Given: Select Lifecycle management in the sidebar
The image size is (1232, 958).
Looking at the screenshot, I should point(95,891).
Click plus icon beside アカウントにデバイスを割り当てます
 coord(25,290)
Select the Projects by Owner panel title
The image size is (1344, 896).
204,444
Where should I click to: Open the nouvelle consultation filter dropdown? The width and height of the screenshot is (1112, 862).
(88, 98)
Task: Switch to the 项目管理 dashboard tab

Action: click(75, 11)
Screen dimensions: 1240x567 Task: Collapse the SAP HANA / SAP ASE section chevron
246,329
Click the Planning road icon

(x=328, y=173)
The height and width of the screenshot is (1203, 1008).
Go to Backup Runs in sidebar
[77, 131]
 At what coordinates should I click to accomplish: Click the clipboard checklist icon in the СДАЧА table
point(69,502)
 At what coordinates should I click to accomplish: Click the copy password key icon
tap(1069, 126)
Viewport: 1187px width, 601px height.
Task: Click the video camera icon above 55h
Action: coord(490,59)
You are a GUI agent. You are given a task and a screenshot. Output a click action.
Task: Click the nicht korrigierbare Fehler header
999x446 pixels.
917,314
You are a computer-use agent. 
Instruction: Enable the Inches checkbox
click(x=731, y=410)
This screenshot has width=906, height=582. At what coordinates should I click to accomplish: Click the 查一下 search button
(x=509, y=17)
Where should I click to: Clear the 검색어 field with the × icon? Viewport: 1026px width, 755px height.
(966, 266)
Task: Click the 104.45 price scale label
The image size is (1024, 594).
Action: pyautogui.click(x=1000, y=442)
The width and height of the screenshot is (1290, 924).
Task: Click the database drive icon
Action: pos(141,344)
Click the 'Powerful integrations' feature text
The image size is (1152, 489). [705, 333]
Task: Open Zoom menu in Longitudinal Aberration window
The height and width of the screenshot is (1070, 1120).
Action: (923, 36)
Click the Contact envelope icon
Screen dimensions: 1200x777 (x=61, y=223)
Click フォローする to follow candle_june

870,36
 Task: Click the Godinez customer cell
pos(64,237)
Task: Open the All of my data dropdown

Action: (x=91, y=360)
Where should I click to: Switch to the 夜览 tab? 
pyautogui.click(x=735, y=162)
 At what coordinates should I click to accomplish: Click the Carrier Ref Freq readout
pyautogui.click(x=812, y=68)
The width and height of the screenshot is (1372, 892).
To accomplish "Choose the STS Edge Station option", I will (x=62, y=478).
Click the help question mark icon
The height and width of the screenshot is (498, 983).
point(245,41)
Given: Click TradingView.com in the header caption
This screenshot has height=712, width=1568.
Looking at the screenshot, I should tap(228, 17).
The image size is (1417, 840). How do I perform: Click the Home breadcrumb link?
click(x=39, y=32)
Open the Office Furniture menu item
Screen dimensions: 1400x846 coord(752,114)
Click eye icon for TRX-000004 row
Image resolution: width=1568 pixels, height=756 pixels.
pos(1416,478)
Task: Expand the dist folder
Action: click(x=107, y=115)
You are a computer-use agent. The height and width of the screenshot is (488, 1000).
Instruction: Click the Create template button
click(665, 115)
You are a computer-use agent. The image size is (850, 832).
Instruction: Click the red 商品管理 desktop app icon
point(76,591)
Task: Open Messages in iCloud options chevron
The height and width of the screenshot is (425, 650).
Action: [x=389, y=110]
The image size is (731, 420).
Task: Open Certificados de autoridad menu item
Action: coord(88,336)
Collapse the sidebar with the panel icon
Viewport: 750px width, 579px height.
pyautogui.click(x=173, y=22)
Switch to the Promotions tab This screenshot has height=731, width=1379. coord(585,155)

● Activity
Nothing should be left out or altered, so reproduce the whole listing.

● Expected output
Given: Select Lifecycle management in the sidebar
The image size is (1232, 958).
Looking at the screenshot, I should point(95,891).
Click plus icon beside アカウントにデバイスを割り当てます
 coord(25,290)
Select the Projects by Owner panel title
The image size is (1344, 896).
204,444
Where should I click to: Open the nouvelle consultation filter dropdown? The width and height of the screenshot is (1112, 862).
(88, 98)
Task: Switch to the 项目管理 dashboard tab

Action: click(75, 11)
Screen dimensions: 1240x567 Task: Collapse the SAP HANA / SAP ASE section chevron
246,329
Click the Planning road icon

(x=328, y=173)
The height and width of the screenshot is (1203, 1008).
Go to Backup Runs in sidebar
[77, 131]
 At what coordinates should I click to accomplish: Click the clipboard checklist icon in the СДАЧА table
point(69,502)
 At what coordinates should I click to accomplish: Click the copy password key icon
tap(1069, 126)
Viewport: 1187px width, 601px height.
Task: Click the video camera icon above 55h
Action: coord(490,59)
You are a GUI agent. You are given a task and a screenshot. Output a click action.
Task: Click the nicht korrigierbare Fehler header
999x446 pixels.
917,314
You are a computer-use agent. 
Instruction: Enable the Inches checkbox
click(x=731, y=410)
This screenshot has width=906, height=582. At what coordinates should I click to accomplish: Click the 查一下 search button
(x=509, y=17)
Where should I click to: Clear the 검색어 field with the × icon? Viewport: 1026px width, 755px height.
(966, 266)
Task: Click the 104.45 price scale label
The image size is (1024, 594).
Action: pyautogui.click(x=1000, y=442)
The width and height of the screenshot is (1290, 924).
Task: Click the database drive icon
Action: pos(141,344)
Click the 'Powerful integrations' feature text
The image size is (1152, 489). [705, 333]
Task: Open Zoom menu in Longitudinal Aberration window
The height and width of the screenshot is (1070, 1120).
Action: (923, 36)
Click the Contact envelope icon
Screen dimensions: 1200x777 (x=61, y=223)
Click フォローする to follow candle_june

870,36
 Task: Click the Godinez customer cell
pos(64,237)
Task: Open the All of my data dropdown

Action: (x=91, y=360)
Where should I click to: Switch to the 夜览 tab? 
pyautogui.click(x=735, y=162)
 At what coordinates should I click to accomplish: Click the Carrier Ref Freq readout
pyautogui.click(x=812, y=68)
The width and height of the screenshot is (1372, 892).
To accomplish "Choose the STS Edge Station option", I will (x=62, y=478).
Click the help question mark icon
The height and width of the screenshot is (498, 983).
point(245,41)
Given: Click TradingView.com in the header caption
This screenshot has height=712, width=1568.
Looking at the screenshot, I should tap(228, 17).
The image size is (1417, 840). How do I perform: Click the Home breadcrumb link?
click(x=39, y=32)
Open the Office Furniture menu item
Screen dimensions: 1400x846 coord(752,114)
Click eye icon for TRX-000004 row
Image resolution: width=1568 pixels, height=756 pixels.
pos(1416,478)
Task: Expand the dist folder
Action: click(x=107, y=115)
You are a computer-use agent. The height and width of the screenshot is (488, 1000).
Instruction: Click the Create template button
click(665, 115)
You are a computer-use agent. The image size is (850, 832).
Instruction: Click the red 商品管理 desktop app icon
point(76,591)
Task: Open Messages in iCloud options chevron
The height and width of the screenshot is (425, 650).
Action: [x=389, y=110]
The image size is (731, 420).
Task: Open Certificados de autoridad menu item
Action: coord(88,336)
Collapse the sidebar with the panel icon
Viewport: 750px width, 579px height.
pyautogui.click(x=173, y=22)
Switch to the Promotions tab This screenshot has height=731, width=1379. coord(585,155)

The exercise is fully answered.